Presidente do Conselho europeu em 1997, tentou combater o desemprego na UE. Voltou a ocupar o cargo em 2005 e venceu o referendo sobre a constituição da União. Os seus esforços valeram-se diversos prémios europeus. Tirando uma ou outra gaffe - em 2004, anunciou prematuramente a morte de Yasser Arafat -, Juncker só ficou gravemente embaraçado quando se descobriu que os serviços secretos do seu país andavam a fazer escutas ilegais. O escândalo também metia corrupção e abusos de dinheiros públicos. Junker tentou minimizar (não é surpresa que no mundo dos serviços secretos haja segredos, disse), mas acabou por se demitir.

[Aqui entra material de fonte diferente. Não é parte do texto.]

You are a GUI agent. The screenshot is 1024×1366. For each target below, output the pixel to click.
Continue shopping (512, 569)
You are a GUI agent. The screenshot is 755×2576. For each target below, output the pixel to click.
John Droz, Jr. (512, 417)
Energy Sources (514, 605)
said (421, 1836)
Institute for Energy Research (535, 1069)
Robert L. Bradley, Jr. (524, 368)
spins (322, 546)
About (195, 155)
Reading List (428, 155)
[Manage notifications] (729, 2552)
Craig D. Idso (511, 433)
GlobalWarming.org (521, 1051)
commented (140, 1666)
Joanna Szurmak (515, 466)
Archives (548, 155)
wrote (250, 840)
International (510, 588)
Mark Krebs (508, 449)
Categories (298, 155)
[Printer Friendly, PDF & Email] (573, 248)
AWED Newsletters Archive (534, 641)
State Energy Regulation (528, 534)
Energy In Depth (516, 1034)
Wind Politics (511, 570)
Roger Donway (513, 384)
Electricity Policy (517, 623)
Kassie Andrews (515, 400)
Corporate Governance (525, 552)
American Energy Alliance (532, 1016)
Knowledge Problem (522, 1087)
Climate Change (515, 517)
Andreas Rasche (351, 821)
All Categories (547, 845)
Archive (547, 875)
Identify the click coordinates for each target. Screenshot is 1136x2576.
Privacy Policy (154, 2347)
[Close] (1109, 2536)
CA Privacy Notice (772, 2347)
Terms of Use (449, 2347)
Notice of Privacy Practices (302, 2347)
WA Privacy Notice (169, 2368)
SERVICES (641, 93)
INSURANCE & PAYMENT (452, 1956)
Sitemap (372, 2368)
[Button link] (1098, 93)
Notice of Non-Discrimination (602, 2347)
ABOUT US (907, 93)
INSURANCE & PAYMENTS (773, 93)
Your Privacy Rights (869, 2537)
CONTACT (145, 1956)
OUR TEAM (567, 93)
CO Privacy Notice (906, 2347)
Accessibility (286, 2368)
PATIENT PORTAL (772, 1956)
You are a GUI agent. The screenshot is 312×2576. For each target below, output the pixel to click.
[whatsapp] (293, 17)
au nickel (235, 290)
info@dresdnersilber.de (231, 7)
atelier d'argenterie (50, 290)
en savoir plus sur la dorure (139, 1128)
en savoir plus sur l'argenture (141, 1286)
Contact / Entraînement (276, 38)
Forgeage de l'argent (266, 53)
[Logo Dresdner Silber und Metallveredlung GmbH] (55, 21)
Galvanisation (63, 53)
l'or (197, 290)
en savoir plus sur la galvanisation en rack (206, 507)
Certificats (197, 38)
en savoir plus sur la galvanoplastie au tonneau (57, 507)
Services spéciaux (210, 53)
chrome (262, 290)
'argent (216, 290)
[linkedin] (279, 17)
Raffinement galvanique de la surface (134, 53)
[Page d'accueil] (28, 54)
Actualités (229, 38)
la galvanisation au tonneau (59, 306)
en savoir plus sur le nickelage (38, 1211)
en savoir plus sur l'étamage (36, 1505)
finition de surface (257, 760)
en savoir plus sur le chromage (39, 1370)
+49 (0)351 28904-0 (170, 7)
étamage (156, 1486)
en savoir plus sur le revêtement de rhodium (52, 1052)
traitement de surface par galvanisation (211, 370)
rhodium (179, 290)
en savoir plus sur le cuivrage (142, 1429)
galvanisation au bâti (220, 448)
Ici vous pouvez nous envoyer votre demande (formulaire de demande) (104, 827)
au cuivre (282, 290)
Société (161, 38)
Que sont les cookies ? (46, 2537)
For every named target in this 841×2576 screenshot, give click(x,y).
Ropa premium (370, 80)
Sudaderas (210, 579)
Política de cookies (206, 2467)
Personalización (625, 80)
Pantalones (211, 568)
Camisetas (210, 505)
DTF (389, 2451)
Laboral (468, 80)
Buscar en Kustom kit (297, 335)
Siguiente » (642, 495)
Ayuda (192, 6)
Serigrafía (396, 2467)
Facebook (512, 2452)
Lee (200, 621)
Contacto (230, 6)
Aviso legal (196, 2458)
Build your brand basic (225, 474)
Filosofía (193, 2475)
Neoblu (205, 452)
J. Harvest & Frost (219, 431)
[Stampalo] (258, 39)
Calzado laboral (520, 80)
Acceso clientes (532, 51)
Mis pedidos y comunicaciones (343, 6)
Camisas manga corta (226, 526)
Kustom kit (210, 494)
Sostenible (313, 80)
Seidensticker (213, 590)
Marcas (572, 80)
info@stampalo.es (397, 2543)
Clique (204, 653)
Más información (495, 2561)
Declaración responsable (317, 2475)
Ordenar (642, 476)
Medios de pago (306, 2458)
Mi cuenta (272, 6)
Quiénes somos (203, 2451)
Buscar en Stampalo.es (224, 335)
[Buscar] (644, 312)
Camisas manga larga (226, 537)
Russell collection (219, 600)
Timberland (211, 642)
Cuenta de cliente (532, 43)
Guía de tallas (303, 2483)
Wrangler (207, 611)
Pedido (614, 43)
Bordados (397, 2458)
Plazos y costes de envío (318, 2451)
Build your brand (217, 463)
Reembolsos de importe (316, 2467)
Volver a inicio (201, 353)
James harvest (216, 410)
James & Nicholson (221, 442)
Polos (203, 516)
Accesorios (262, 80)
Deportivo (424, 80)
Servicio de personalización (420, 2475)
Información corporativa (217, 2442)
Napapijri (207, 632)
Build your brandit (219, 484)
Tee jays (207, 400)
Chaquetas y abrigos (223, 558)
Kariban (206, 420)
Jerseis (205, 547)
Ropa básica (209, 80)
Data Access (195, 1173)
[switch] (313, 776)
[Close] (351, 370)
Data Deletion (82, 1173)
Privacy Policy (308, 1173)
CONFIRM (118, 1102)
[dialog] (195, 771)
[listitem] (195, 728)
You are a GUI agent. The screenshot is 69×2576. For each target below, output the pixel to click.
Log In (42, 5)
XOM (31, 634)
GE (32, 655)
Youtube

Ocasionalmente, a sua franqueza tem-lhe arranjado problemas. Por exemplo, quando afirmou que a política monetária deve ser debatida fora dos olhares públicos. Ou quando admitiu que já tem mentido quando os assuntos são sérios. Dadas as acusações de arrogância anti-democrática que esses deslizes têm gerado, não deixa de ser irónico que a sua candidatura agora vencedora tenha sido contestada pelo Reino Unido com o argumento de que não deve ser o Parlamento Europeu, e sim os chefes de governo dos Estados, a escolher o presidente da Comissão Europeia. Afinal quem é que quer tomar as decisões à porta fechada?
Se Cameron realmente pretendia evitar a nomeação de Juncker e não apenas obter dividendos internos, terá cometido o erro de tornar a sua oposição demasiado pública, encostando Merkel e outros líderes à parede. Juncker aproveitou. Garantiu que não ia ajoelhar perante os britânicos. Queixou-se da campanha contra ele na imprensa, contou que lhe andavam a chatear os vizinhos e a remexer no lixo. Lembrou que era importante resistir a esse tipo de pressões. 26 dos 28 chefes de governo da UE, pelos vistos, concordaram.